Mr. Smith has been convicted of a particularly heinous crime. A jury of his peers has found the testimony against Mr. Smith to be unassailable and damning. The witnesses were unanimous regarding the evidence presented. Three nuns, the mayor, and the principal of the local high school all witnessed Mr. Smith’s egregious act as did three video cameras. Mr. Smith has confessed—repeatedly and unwaveringly. Mr. Smith is guilty beyond a reasonable doubt. Mr. Smith is guilty beyond any doubt whatsoever.
Before passing sentence, the judge asks if anyone would like to speak. Mr. Smith’s mother stands up in the crowded courtroom. “My son is such a good kid,” she says. “He would not have done that.”
If the longest journey begins with a single step, how did Mr. Smith get from the maternity ward, filled with hope and promise, to a life sentence without possibility of parole? Did Mr. Smith’s previous bad acts cause his mother to be an enabler? Or were Mr. Smith’s repeated lapses responsible for his mother’s repeated rescues?
One school of thought suggests that children be punished, that reprimands instill respect and fear. I smacked my child’s hand when she tried to take a cookie. She hasn’t made that mistake again. Except not all children internalize the lesson. Children learn what they live. Kids who get hit grow up to be hitters themselves. Fear begets fear.
The other side of the straw argument suggests that we insulate our children from every sling and arrow.
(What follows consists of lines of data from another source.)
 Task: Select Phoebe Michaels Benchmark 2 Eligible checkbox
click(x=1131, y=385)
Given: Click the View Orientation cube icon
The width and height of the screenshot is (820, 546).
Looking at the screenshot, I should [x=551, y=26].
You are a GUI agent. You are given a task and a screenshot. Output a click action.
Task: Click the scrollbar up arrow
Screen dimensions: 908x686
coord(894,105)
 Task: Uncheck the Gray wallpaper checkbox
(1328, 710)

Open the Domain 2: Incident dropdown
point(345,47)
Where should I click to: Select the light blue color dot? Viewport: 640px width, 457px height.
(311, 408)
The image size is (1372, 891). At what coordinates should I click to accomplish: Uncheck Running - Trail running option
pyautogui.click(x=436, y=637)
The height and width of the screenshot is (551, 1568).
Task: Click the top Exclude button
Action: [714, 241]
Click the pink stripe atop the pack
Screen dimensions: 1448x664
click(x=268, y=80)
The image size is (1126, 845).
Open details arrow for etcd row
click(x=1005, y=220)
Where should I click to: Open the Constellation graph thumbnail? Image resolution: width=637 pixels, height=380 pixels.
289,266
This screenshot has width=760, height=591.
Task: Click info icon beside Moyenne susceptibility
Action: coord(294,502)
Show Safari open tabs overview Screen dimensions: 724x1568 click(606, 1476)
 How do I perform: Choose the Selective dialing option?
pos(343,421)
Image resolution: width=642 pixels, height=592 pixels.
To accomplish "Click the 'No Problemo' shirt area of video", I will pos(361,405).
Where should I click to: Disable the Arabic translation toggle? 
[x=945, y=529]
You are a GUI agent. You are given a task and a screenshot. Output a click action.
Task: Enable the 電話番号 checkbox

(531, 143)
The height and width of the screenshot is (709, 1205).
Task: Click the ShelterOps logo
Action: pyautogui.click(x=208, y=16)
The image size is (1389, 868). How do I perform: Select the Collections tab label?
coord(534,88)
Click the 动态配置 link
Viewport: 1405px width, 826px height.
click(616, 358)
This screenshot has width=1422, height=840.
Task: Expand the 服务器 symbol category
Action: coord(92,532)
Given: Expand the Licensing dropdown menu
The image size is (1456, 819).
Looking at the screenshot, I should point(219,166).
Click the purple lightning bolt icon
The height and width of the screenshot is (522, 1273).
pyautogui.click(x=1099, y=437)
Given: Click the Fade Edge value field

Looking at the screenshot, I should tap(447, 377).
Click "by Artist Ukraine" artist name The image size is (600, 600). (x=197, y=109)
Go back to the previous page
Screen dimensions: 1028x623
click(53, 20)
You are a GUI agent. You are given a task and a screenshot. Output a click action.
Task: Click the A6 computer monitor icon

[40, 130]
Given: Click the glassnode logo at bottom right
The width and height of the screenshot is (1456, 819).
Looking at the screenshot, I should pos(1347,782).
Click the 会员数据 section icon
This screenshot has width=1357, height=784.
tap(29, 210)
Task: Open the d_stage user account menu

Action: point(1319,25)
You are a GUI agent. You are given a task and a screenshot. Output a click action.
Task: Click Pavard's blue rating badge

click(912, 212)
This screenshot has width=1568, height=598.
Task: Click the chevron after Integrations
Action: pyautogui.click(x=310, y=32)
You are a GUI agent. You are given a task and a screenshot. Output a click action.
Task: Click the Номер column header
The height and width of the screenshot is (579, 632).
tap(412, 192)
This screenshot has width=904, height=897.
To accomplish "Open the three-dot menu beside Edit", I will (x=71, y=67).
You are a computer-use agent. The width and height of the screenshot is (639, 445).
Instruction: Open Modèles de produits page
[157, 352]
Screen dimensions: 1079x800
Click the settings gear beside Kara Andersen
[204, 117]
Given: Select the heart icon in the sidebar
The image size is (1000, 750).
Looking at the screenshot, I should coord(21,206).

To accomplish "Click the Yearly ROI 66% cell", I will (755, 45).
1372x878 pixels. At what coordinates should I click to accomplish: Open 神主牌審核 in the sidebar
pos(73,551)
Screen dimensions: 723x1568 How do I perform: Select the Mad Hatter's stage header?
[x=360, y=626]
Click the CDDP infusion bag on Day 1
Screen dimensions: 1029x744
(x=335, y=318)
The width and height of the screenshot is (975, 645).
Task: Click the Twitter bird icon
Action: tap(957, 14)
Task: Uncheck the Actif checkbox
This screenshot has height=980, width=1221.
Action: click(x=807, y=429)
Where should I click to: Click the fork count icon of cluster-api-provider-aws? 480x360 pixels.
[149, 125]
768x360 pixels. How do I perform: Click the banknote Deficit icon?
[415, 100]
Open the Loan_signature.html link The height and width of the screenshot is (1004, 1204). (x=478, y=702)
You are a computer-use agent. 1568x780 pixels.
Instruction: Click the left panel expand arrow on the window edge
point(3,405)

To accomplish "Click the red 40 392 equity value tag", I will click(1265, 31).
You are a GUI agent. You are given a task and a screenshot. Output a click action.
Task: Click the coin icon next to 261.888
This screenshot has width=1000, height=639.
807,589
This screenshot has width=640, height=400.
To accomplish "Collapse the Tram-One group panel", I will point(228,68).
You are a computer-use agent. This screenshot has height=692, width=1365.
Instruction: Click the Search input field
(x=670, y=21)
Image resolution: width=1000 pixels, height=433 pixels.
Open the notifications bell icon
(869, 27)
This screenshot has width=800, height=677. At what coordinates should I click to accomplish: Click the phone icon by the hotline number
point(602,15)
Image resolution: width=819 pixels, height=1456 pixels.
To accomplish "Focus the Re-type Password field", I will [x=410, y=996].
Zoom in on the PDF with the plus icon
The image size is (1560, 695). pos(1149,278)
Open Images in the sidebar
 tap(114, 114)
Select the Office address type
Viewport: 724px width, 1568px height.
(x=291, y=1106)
He can’t serve a detention. I don’t care what he did. I promised him we would go for ice cream if he agreed to attend school today. Clearly this mom is borrowing against a debt that she will not be able to repay. A detention can certainly be a teachable hour.
Neither side addresses the issue of bringing up moral kids correctly. The dispute isn’t about coercion versus permissive. The fundamental question is about understanding. Knowing why your kid has her hand in the cookie jar—hungry, angry, lonely, tired? —will address subsequent behavior better than punishments or rewards, controlling or permissiveness.
Similarly, telling your kid he’s better than he is will lead to the wrong place. As will telling you kid he’s no good. Rescuing your child is a mistake. But so is letting the child “suffer the consequences” without parental understanding or support. The answer lies not in what actions you take but in how you feel. Your attitude toward your child—unconditional love irrespective of his actions—allows the child to grow up feeling heard. He knows the difference between right and wrong. He will choose the proper path understanding that he is known for who he is.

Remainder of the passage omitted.